The sensory innervation has been shown to both convey pain (light-induced pain called photophobia) and thermal information centrally and act locally to vasodilate and increase choroidal blood flow by releasing neuropeptides both proinflammatory substance P (SP) and calcitonin gen-related peptide (CGRP) and anti-inflammatory somatostatin [169]. Neuropeptides and their receptors are expressed widely in mammalian retinas, where they exert neuromodulator functions; and in multiple models of retinal diseases, different peptidergic substances play neuroprotective actions [170]. Neuropeptides, in addition to regulation of blood-flow and their neuroprotective role, contribute to innate immune functions. Substance P mediates interactions between neurons and immune cells, modulating immune cell proliferation rates and cytokine production [171]. Substance P is able to activate several immune cells, such as macrophages, CD4+ and CD8+ T lymphocytes, NK cells, and mast cells [172]. Furthermore, sensory neurons directly promote angiogenesis via SP signaling in response to inflammation [173]. Human monocytes and macrophages express SP and its receptor, supporting the notion that SP is biologically involved in regulating the functions of these cells in an autocrine fashion [174]. Several novel concepts have emerged recently, suggesting that the modulation of the neuropeptide system may provide an entirely new set of pharmacological approaches. Endothelial transient receptor potential (TRP) channels represent potential therapeutic targets in multiple disorders featured by abnormal vascularization, including ischemic disorders, neurodegeneration, and retinal degeneration [175].
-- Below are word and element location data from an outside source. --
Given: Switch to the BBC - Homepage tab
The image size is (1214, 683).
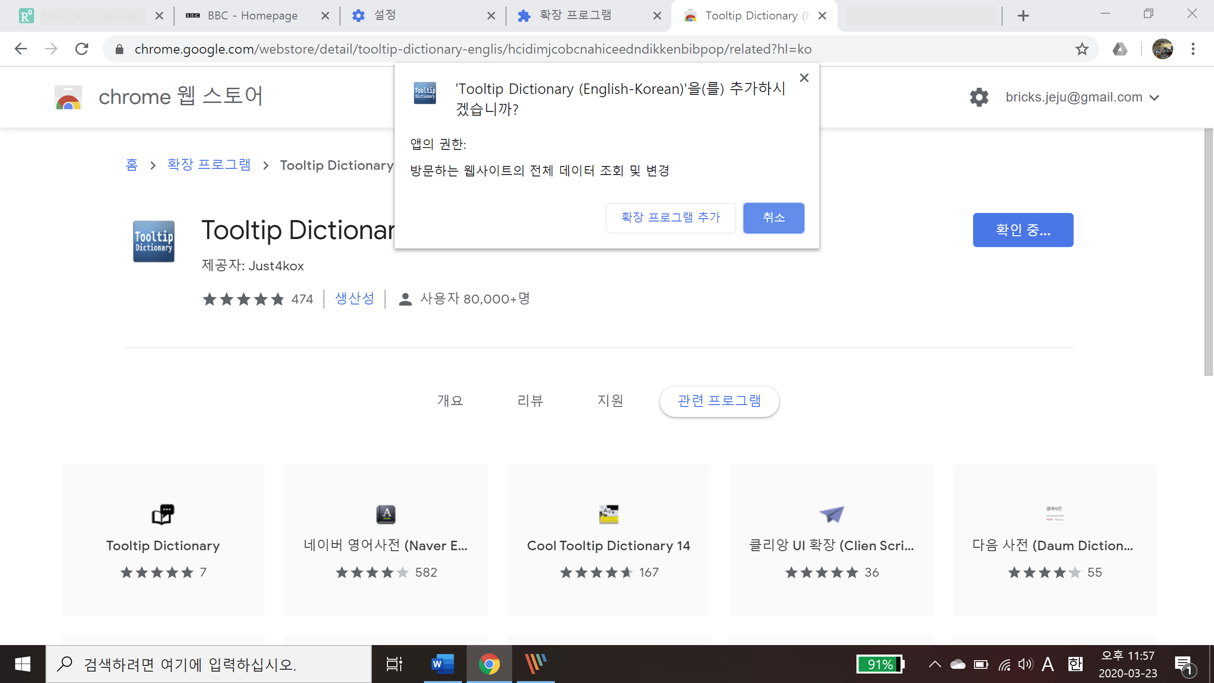Looking at the screenshot, I should (x=252, y=16).
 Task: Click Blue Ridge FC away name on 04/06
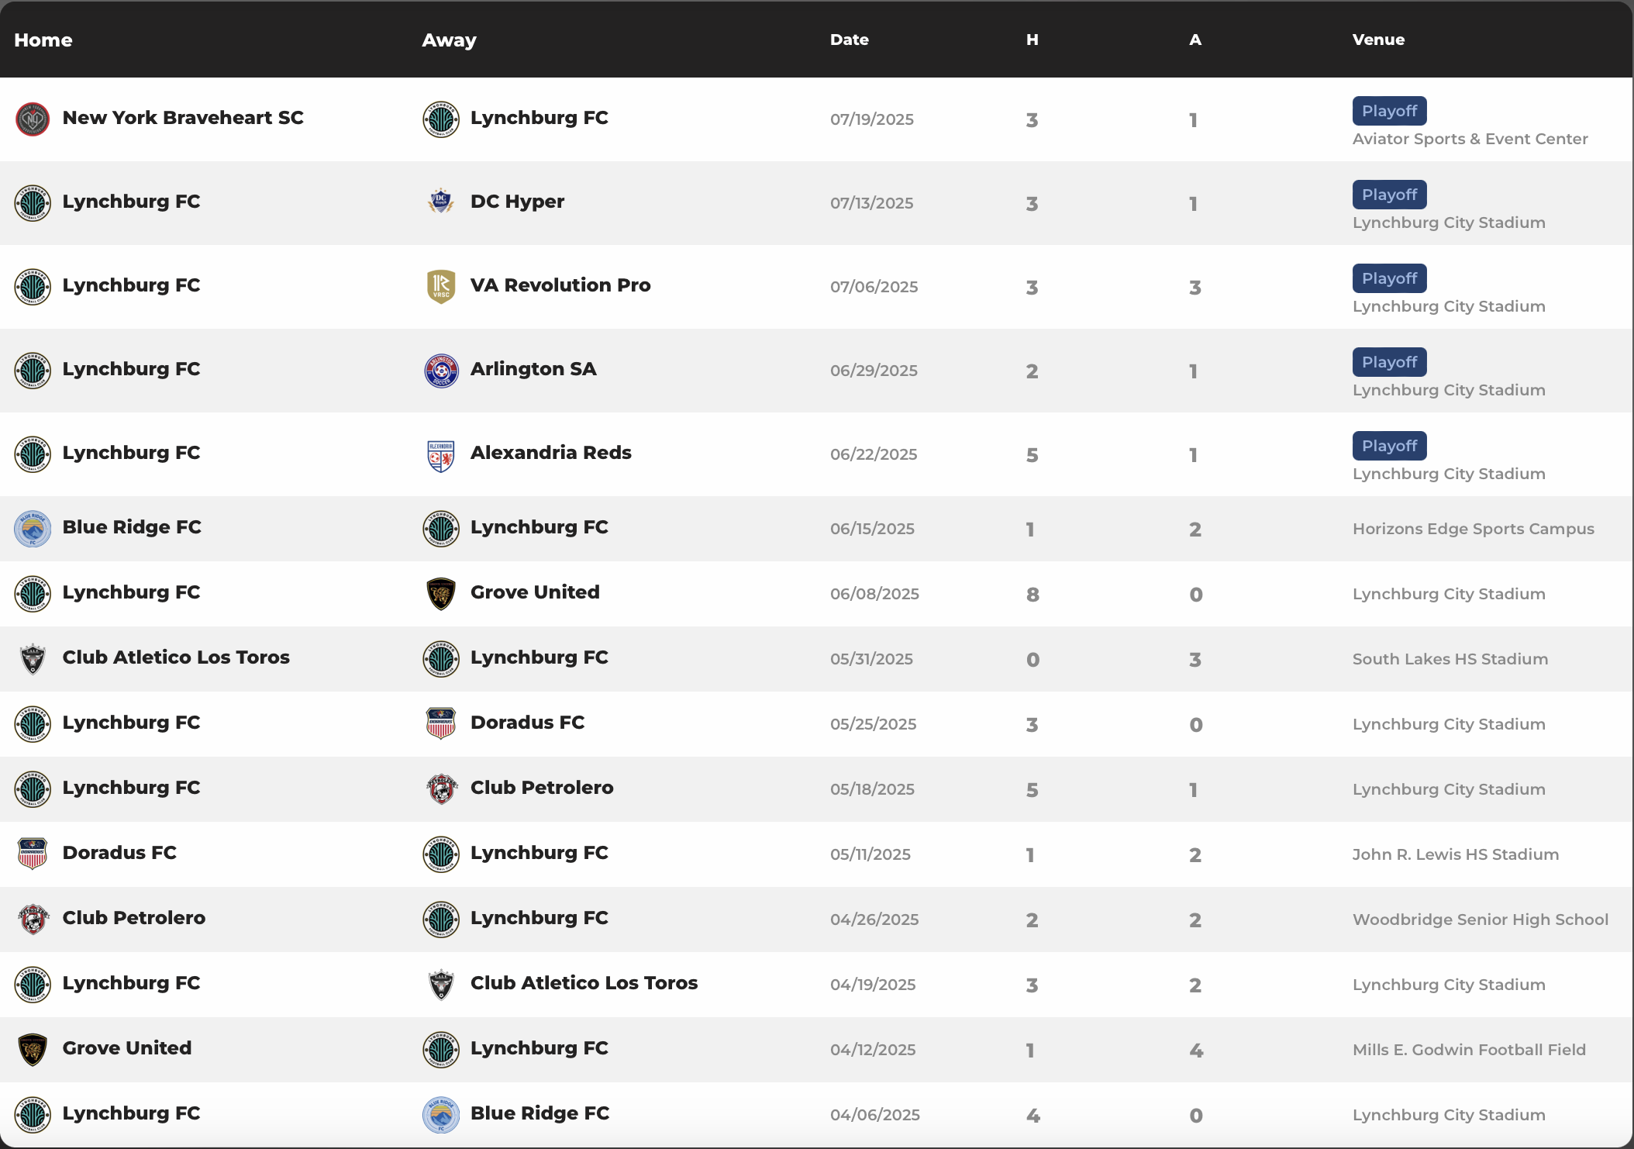click(539, 1113)
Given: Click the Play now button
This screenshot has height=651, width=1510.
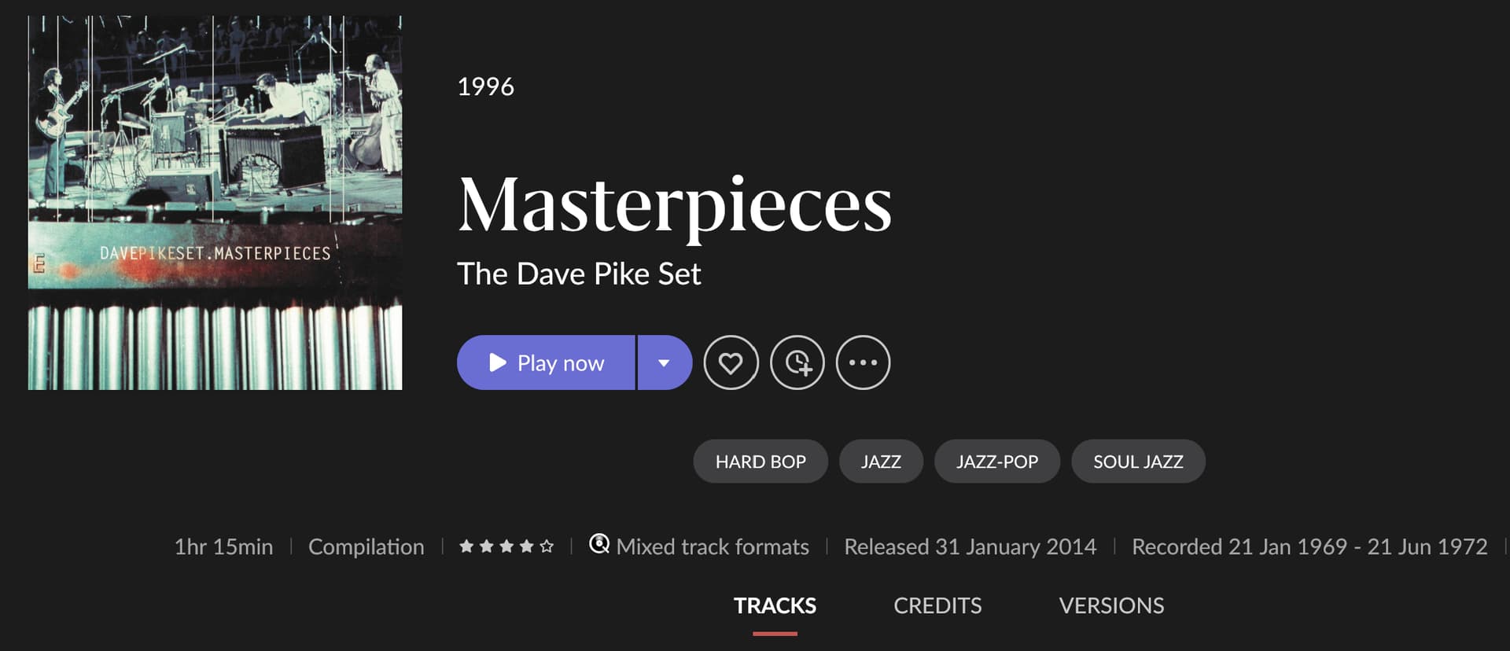Looking at the screenshot, I should (546, 362).
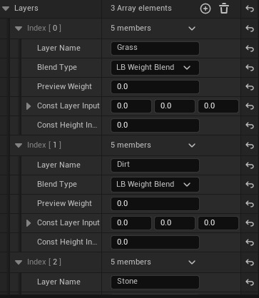Open Blend Type dropdown for Dirt layer
The height and width of the screenshot is (298, 259).
click(155, 185)
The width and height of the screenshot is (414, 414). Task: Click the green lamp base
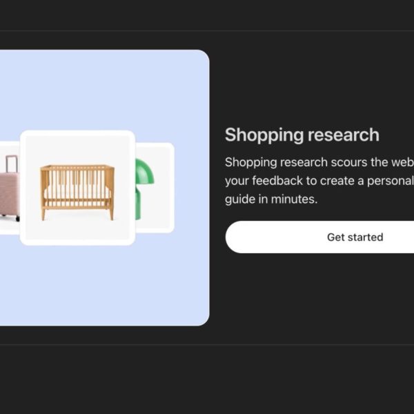138,206
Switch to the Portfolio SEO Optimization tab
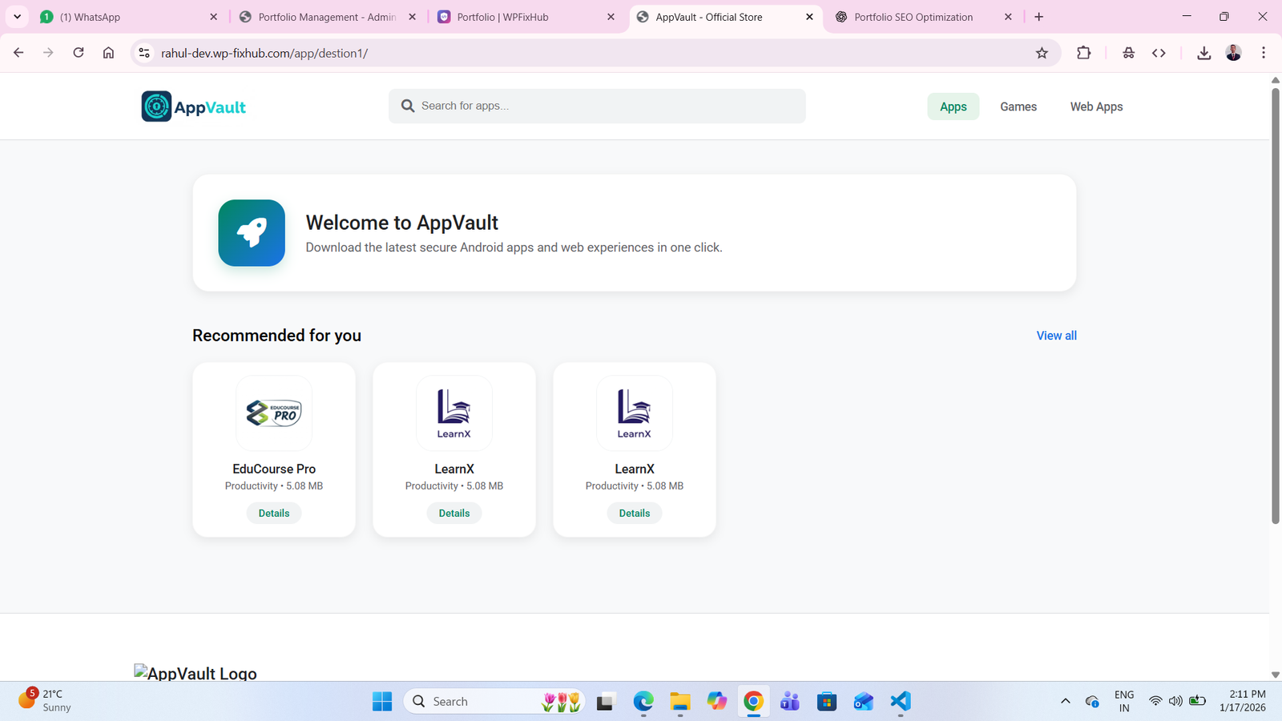Viewport: 1282px width, 721px height. (x=913, y=16)
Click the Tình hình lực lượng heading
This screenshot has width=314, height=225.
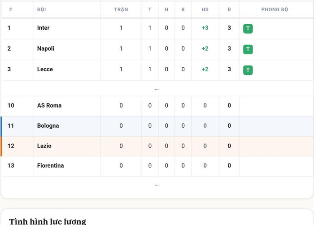point(48,221)
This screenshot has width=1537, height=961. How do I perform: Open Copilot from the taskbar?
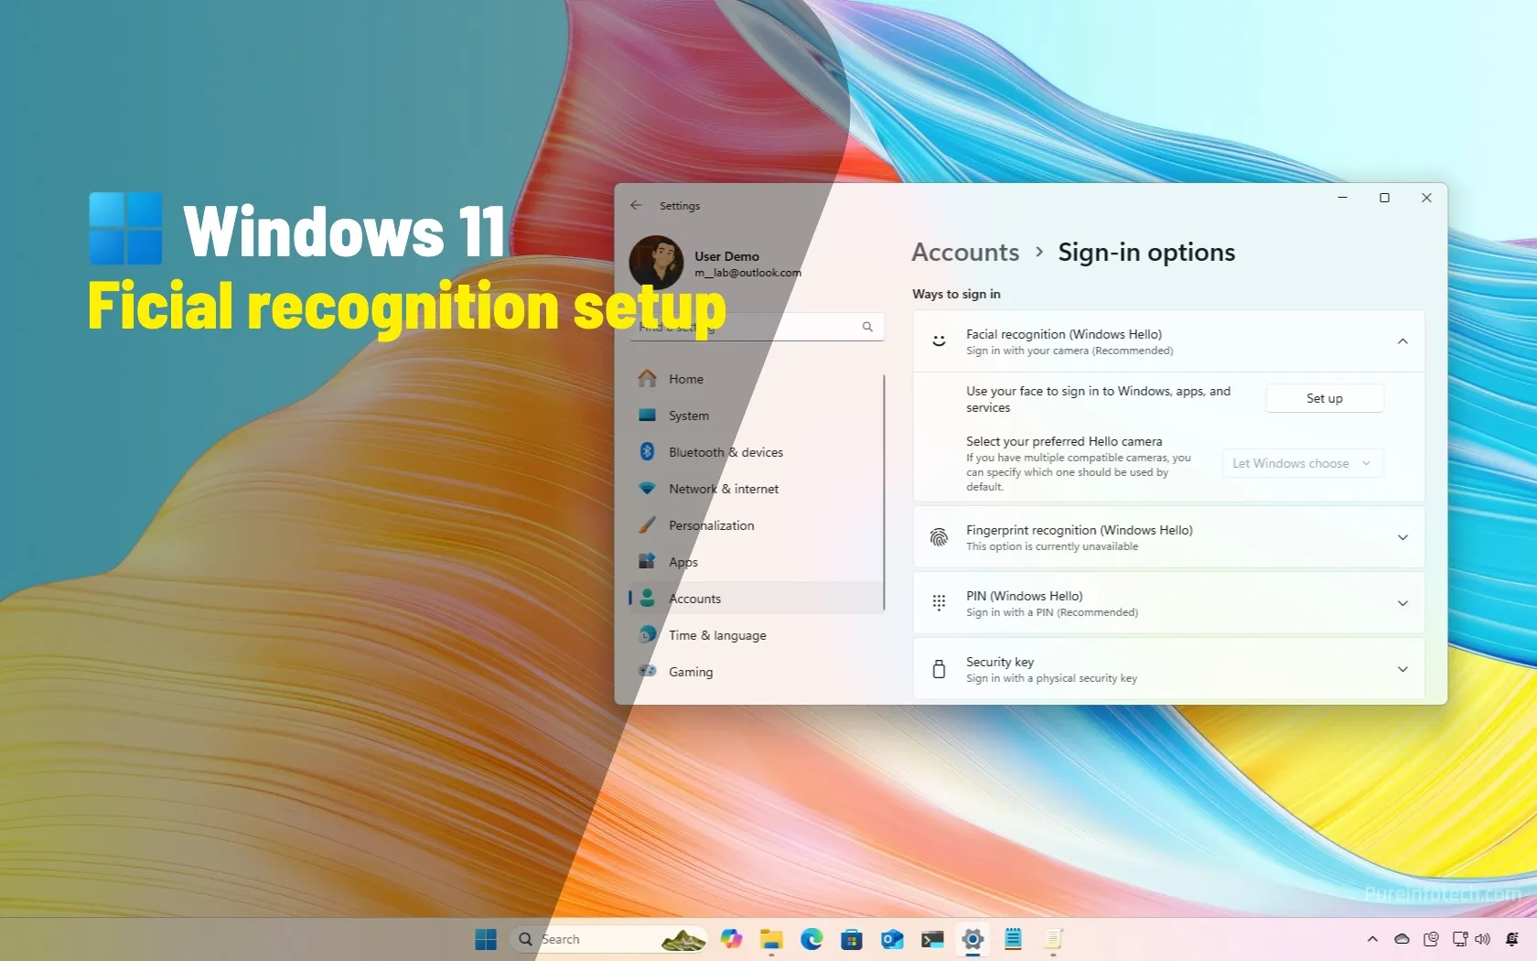click(731, 938)
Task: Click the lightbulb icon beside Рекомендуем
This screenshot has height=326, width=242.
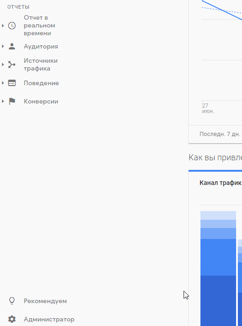Action: 12,301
We observed previously unknown periendothelial cells in the choriocapillary layer next to the Bruch’s membrane in early AMD. Their electron microscopic features were starkly different from any other cells (macrophages and pericytes), and we suggest the term “proposed ganglion cell” (Fig. 10). Moreover, an intimate spatial relationship was found between their cytoplasmic processes and the choriocapillaris, suggesting that they may have intrinsic regulation of choriocapillary blood flow [176]. Further studies using neuro-specific markers are needed to identify these cells and to reveal their physiologic and pathophysiologic role in early AMD.

Fig. 10.

Fig. 10

Ganglion cells (possible) in early AMD. Two round-shape cells located in the widened outer collagenous layer of the Bruch’s membrane (pGc). They have round nucleus, narrow cytoplasm which contain some mitochondria, endoplasmic reticula, and lysosomes. Thin basement membrane surrounds both cell bodies. Mitochondria with loss of cristae and matrix-density in the RPE (black arrow), basal linear deposits (white arrow), and BLD can also be seen. ela: elastic layer, cap: capillaries. Seventy-six years; female; ×19,000; bar: 1 μm

Microbiota mitochondria intertwined relationship

Microbial metabolites

In recent decades, significant attention has been focused on microbiota and on the influence of these several trillions of microorganisms on health and disease development. While symbiosis seems to be essential for health, dysbiosis (disorders of symbiosis) has been found to play a central role in different pathologies. Several studies on the mechanism of symbiosis and dysbiosis identified a series of microbial metabolites and compounds (fragments) that are responsible for both local and systemic effects on the metabolism, blood circulations, immune, and nerve systems. [177179]. Furthermore, these studies also suggested that microbiota may be the common target of most epigenetic influences—including diet, stress, and physical activity [180, 181].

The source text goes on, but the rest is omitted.